Material to process –
__________

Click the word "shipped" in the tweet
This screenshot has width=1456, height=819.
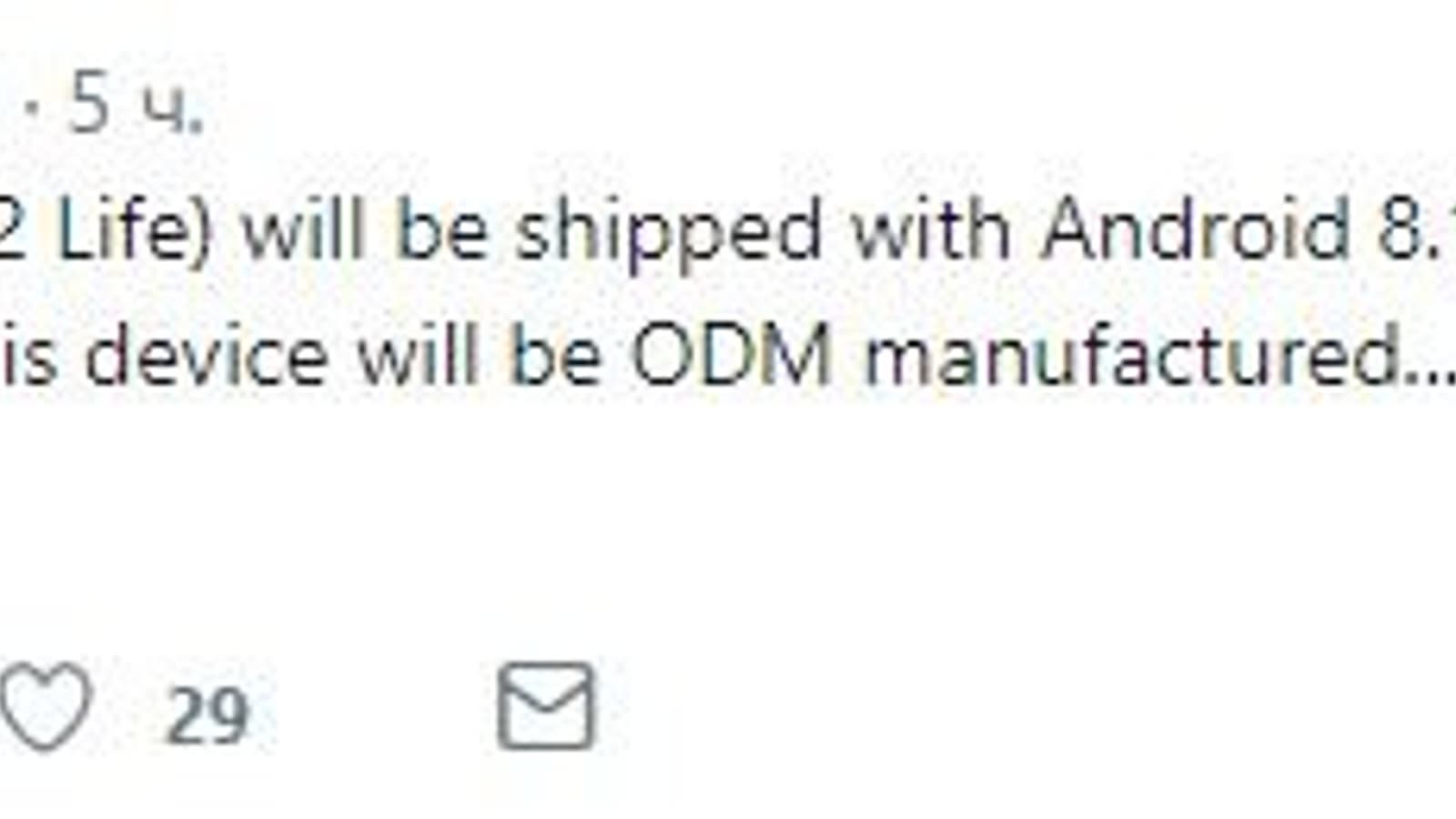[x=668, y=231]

__________

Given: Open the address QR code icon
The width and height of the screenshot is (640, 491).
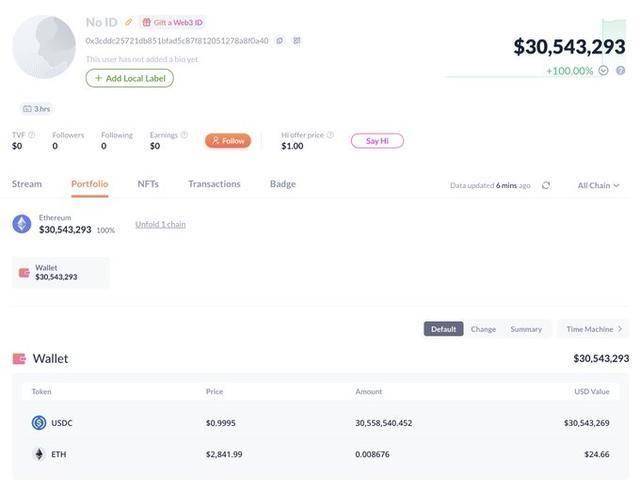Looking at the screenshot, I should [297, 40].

__________

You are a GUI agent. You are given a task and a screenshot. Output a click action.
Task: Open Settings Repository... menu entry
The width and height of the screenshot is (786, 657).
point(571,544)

__________

Task details – From the listing above, return every line that contains the word "Open".

Solution for this problem –
Given: Open the address QR code icon
Task: Open Settings Repository... menu entry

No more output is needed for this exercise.